Modulation is the conversion of a digital signal represented by binary
binary (0 or 1) into an analog signal something like a sine wave. The
modulated signal consists pure sine wave "carrier" signal which is
modified to convey information. A pure carrier sine wave, unchanging
in frequency and voltage, provides no flow of information at all
(except that a carrier is present). To make it convey information we
modify (or modulate) this carrier. There are 3 basic types of
modulation: frequency, amplitude, and phase. They will be explained
next.
20.1.2. Frequency Modulation
The simplest modulation method is frequency modulation. Frequency is
measured in cycles per second (of a sine wave). It's the count of the
number of times the sine wave shape repeats itself in a second. This
is the same as the number of times it reaches it peak value during a
second. The word "Hertz" (abbreviated Hz) is used to mean "cycles per
second".
A simple example of frequency modulation is where one frequency means
a binary 0 and another means a 1. For example, for some obsolete 300
baud modems 1070 Hz meant a binary 0 while 1270 Hz meant a binary 1.
This was called "frequency shift keying". Instead of just two
possible frequencies, more could be used to allow more information to
be transmitted. If we had 4 different frequencies (call them A, B, C,
and D) then each frequency could stand for a pair of bits. For
example, to send 00 one would use frequency A. To send 01, use
frequency B; for 10 use C; for 11 use D. In like manner, by using 8
different frequencies we could send 3 bits with each shift in
frequency. Each time we double the number of possible frequencies we
increase the number of bits it can represent by 1.
20.1.3. Amplitude Modulation
Once one understands frequency modulation example above including the
possibilities of representing a few bits by a single shift in
frequency, it's easier to understand both amplitude modulation and
phase modulation. For amplitude modulation, one just changes the
height (voltage) of the sine wave analogous to changing the frequency
of the sine wave. For a simple case there could only be 2 allowed
amplitude levels, one representing a 0-bit and another representing a
1-bit. As explained for the case of frequency modulation, having more
possible amplitudes will result in more information being transmitted
per change in amplitude.
20.1.4. Phase Modulation
To change the phase of a sine wave at a certain instant of time, we
stop sending this old sine wave and immediately begin sending a new
sine wave of the same frequency and amplitude. If we started sending
the new sine wave at the same voltage level (and slope) as existed
when we stopped sending the old sine wave, there would be no change in
phase (and no detectable change at all).
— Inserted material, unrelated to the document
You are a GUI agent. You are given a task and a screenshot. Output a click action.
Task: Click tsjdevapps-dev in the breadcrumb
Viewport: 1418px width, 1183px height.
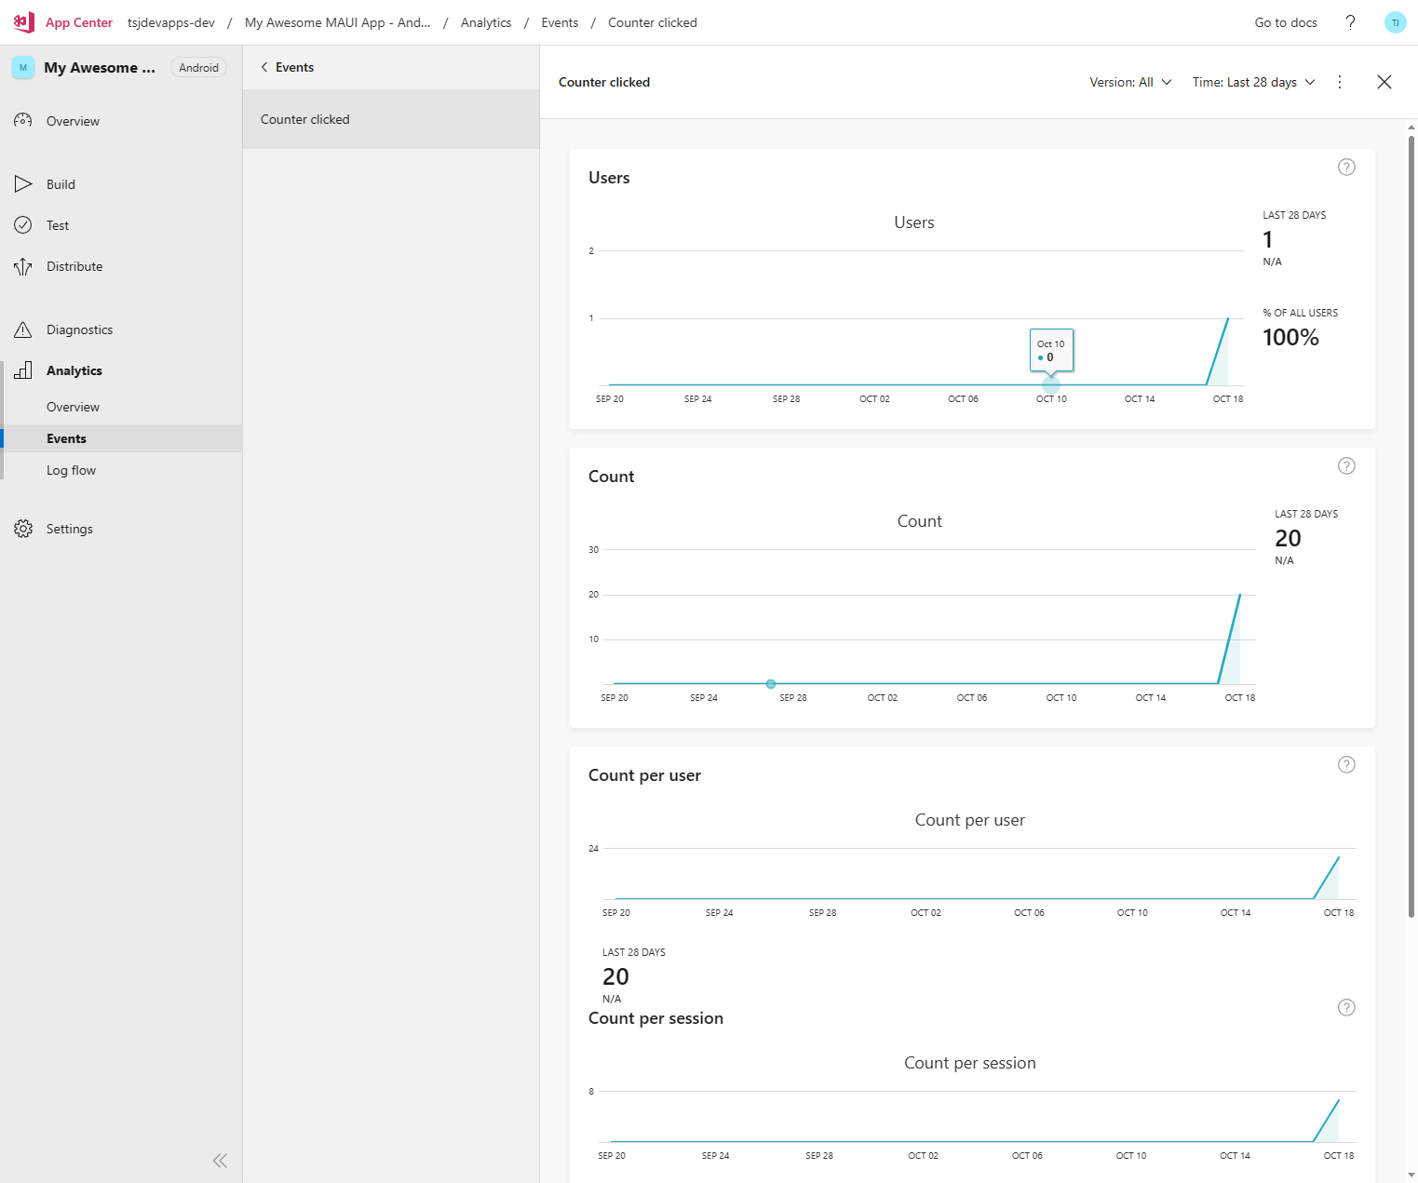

But suppose that we started
up the new sine wave at a different point on the sine wave curve.
Then there would likely be a sudden voltage jump at the point in time
where the old sine wave stopped and the new sine wave began. This is
a phase shift and it's measured in degrees (deg.) A 0 deg. (or a 360
deg.) phase shift means no change at all while a 180 deg. phase shift
just reverses the voltage (and slope) of the sine wave. Put another
way, a 180 deg. phase shift just skips over a half-period (180 deg.)
at the point of transition. Of course we could just skip over say 90
deg. or 135 deg. etc. As in the example for frequency modulation, the
more possible phase shifts, the more bits a single shift in phase can
represent.
20.1.5. Combination Modulation
Instead of just selecting either frequency, amplitude, or phase
modulation, we may chose to combine modulation methods. Suppose that
we have 256 possible frequencies and thus can send a byte (8 bits) for
each shift in frequency (since 2 to the 8 power is 256). Suppose also
that we have another 256 different amplitudes so that each shift in
amplitude represents a byte. Also suppose there are 256 possible
phase shifts. Then a certain points in time we may make a shift in
all 3 things: frequency, amplitude and phase. This would send out 3
bytes for each such transition.
No modulation method in use today actually does this. It's not
practical due to the relatively long time it would take to detect all
3 types of changes. The main problem is that frequent shifts in phase
can make it appear that a shift in frequency has happened when it
actually didn't.
To avoid this difficulty one may simultaneous change only the phase
and amplitude (with no change in frequency). This is called phase-
amplitude modulation. It is also called quadrature amplitude
modulation (= QAM) since there were only 4 possible phases
(quadrature) in early versions of it. This method is used today for
the common modem speeds of 14.4k, 28.8k, and 33.6k. The only
significant case where this modulation method is not used today is for
56k modems. But even 56k modems exclusively use QAM (phase-amplitude
modulation) in the direction from your PC out the telephone line.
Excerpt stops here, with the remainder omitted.